Parley’s first goal, then, was to put plastic at the fore, and Gutsch identified Adidas as the perfect company to partner with. “On the one side it’s a brand that creates trust in new materials, but on the other speaks to a new, youthful generation that has a lot of influence, and being a big company it had the power to change its supply chains,” he explains. “We liked the idea of converting a traditional company because it speaks to all other legacy businesses that change is possible.” Through Parley’s AIR strategy—of avoiding the use of plastic, intercepting plastic debris and redesigning the material long-term—it collected discarded plastics and converted them into new materials, such as with Adidas’ Alphabounce+ sneaker. While it draws attention to the problem, it certainly isn’t the solution.

“Plastic, in short, is bad—it’s not fit for a circular economy,” says Gutsch. “The only good thing we’re doing about ocean plastic is cutting into the production of new plastic and avoiding some of it being ingested by marine life. But that’s just a band-aid, because even after it’s been repurposed it’s still leeching chemicals, still shedding microplastics in the wash. There’s simply no good or healthy way to use plastic, and it’s a complete design failure in that way. Recycling it, however, buys us time while we ultimately find new materials that can outperform it and are not harmful to the human body or to nature.”

The material revolution, as Gutsch describes it, is coming, and it’s his belief that by unlocking the secrets of nature, and by working in harmony with rather than against it, we have the potential to leave the old ways of understanding success behind us. “I would compare this next phase with what we learned in the digital revolution, which radicalised the way we store and communicate our knowledge and data,” he says. “Back then you saw hackers creating codes in their garage, and now we have material scientists hacking DNA and using enzymes and yeast and algae and giving these cells new jobs, using the factories of nature to create materials and products we as humans can use. It’s green chemistry, and we’re using it for positive outcomes.”
Parley itself doesn’t employ scientists or developers, but it works with like-minded collaborators, providing “a landing strip for innovation,” says Gutsch. “The moment you declare something, start something, you begin attracting people that have the courage to take a stand, to explore. We attract the nerds, and have struck this balance between science, art and fashion that’s very important for what we are doing.” And indeed, people are often incredibly disparaging of the fashion industry—often with legitimate cause—for its role in contributing to the destruction of nature, as well as for some of its social and ethical values.
And yet fashion “has the power to dream,” says Gutsch. “Fashion allows people to do things that at first sight are illogical, or don’t make sense, but triggers desire and creativity.
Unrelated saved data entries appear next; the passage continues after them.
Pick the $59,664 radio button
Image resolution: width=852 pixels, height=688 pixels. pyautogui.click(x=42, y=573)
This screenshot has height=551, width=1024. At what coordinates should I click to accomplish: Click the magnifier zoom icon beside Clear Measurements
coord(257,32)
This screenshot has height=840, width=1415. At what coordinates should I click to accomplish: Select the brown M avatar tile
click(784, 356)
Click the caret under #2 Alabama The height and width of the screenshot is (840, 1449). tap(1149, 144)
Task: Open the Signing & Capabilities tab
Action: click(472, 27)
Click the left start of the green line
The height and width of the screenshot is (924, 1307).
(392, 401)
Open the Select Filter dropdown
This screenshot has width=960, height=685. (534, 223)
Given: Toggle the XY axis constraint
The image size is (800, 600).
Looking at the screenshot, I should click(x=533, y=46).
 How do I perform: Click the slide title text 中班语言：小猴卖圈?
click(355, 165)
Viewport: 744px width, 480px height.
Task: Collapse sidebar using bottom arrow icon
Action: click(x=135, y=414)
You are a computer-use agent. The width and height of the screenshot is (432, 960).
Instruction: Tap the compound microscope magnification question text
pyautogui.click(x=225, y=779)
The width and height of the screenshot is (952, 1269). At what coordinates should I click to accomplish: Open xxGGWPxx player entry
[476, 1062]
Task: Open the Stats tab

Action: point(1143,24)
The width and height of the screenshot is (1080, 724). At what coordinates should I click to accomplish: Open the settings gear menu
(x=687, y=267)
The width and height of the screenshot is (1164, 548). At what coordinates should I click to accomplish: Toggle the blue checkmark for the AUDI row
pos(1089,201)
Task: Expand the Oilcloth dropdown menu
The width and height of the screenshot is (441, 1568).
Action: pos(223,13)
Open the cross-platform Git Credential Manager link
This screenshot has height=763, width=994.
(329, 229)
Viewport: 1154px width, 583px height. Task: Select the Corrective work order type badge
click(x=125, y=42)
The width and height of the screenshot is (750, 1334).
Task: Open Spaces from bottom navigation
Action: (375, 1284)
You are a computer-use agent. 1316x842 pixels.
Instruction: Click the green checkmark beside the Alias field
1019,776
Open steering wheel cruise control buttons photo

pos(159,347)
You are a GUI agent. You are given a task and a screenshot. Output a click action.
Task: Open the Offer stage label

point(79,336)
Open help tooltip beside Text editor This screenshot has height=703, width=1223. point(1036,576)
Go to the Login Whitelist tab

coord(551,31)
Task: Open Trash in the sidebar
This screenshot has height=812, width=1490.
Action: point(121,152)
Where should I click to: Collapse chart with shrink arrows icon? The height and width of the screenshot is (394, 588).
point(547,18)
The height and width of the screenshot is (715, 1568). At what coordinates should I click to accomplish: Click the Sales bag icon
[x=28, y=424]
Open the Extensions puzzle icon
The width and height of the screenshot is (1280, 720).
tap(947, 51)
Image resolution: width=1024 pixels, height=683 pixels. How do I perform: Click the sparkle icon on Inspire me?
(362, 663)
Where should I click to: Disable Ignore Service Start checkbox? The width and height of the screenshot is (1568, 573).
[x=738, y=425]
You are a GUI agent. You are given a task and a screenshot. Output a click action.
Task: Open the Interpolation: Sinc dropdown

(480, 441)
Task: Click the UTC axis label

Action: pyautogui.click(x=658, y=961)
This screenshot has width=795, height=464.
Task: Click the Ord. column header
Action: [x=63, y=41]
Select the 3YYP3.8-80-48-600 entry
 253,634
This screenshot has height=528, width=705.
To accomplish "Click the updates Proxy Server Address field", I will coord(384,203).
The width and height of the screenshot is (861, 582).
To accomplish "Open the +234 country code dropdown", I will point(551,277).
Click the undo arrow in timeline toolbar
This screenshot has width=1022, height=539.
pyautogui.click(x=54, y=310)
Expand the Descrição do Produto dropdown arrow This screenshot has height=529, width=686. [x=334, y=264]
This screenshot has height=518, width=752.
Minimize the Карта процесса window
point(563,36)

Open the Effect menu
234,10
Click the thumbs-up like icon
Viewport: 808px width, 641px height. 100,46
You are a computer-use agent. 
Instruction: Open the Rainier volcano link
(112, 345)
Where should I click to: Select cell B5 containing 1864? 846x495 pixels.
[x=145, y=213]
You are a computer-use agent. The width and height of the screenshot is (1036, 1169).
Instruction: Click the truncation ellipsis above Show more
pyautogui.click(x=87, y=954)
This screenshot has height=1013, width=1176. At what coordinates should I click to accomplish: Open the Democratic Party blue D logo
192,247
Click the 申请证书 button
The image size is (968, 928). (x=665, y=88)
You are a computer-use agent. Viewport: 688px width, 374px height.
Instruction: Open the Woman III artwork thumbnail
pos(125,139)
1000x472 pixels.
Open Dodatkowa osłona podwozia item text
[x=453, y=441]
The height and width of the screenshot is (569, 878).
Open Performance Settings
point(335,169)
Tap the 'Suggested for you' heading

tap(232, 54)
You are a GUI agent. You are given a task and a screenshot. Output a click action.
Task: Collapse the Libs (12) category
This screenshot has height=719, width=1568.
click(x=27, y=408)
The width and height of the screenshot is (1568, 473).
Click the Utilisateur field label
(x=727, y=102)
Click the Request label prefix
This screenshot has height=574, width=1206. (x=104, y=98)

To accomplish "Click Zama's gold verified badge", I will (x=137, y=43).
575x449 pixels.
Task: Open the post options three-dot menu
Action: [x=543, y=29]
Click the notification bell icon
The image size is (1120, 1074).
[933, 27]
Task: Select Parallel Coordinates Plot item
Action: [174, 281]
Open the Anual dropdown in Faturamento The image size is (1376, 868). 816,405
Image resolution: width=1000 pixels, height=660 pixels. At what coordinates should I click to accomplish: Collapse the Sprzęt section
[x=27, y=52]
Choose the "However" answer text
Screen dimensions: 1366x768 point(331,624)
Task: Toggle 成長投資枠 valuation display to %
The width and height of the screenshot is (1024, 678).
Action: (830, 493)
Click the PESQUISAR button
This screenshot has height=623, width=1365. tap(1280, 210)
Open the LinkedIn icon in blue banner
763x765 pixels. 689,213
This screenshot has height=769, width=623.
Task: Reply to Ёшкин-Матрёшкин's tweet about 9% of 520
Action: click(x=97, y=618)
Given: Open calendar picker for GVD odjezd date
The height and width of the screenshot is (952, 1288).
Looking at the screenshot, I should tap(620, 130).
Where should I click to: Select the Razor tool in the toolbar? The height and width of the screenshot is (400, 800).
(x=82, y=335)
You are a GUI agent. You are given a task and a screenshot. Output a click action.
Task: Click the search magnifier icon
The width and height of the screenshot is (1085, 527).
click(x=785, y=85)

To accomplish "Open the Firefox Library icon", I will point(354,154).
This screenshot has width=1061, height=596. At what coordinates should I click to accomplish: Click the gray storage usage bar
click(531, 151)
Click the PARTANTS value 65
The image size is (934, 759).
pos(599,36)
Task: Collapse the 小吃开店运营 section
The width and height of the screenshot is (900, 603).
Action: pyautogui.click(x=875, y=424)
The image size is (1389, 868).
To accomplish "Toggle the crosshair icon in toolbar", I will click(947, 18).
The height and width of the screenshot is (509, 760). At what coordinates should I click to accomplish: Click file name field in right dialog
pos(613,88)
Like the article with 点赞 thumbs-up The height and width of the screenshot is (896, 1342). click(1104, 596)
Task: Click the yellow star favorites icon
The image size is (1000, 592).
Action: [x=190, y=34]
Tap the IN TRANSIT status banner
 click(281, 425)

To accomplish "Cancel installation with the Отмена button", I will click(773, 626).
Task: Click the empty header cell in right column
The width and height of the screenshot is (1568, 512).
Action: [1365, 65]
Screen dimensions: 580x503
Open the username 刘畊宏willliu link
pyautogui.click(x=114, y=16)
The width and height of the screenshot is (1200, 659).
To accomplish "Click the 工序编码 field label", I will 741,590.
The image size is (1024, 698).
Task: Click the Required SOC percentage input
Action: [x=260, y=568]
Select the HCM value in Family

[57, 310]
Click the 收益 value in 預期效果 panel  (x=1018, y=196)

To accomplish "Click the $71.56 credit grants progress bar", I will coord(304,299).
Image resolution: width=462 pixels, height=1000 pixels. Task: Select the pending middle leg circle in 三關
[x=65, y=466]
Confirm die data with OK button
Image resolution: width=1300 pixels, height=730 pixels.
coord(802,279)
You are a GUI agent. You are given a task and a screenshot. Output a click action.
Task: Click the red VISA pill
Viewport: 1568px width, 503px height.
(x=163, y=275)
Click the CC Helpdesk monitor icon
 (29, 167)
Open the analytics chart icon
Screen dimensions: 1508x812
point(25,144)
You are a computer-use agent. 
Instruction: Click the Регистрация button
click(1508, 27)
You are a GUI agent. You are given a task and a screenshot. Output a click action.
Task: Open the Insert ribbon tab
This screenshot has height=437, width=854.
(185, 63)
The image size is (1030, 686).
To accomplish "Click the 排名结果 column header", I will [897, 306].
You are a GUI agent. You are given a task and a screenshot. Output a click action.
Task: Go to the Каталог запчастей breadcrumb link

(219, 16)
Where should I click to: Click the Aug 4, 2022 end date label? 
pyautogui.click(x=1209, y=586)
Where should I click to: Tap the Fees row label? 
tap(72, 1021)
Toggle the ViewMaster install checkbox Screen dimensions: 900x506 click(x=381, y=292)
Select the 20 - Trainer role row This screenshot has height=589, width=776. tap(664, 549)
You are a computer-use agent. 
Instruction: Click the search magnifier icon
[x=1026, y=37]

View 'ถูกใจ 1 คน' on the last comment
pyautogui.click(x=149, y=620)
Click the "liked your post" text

Fashion can lead the way to change, and as an industry with an understanding and appreciation of materials, it can be a toolbox for this revolution. Imagine if you could grow a dress from a mushroom, or grow leather from a protein, or use a non-toxic dye from an orchid. There is something mystic about this new chapter we’re entering.”

Eight years after establishing Parley—and following sophisticated and high-profile collaborations with Stella McCartney, American Express, G-Star Raw and Net-a-Porter—Gutsch has seen awareness for ocean health radically increase, even if the real-life results are yet to be felt in any significant way. And yet the reasons for persisting are innumerable, including the fact that the oceans are responsible for regulating our climate and giving us the oxygen we need to breathe. “74 percent of the surface of our planet is covered in water, so I would call this Planet Ocean rather than Planet Earth,” says Gutsch. “We only became the apex predator of our world through collaboration, by sharing duties and roles and building complex societies, and now it is our responsibility to apply that sense of collaboration to nature, because we only have a right to be on this planet if we can master that.”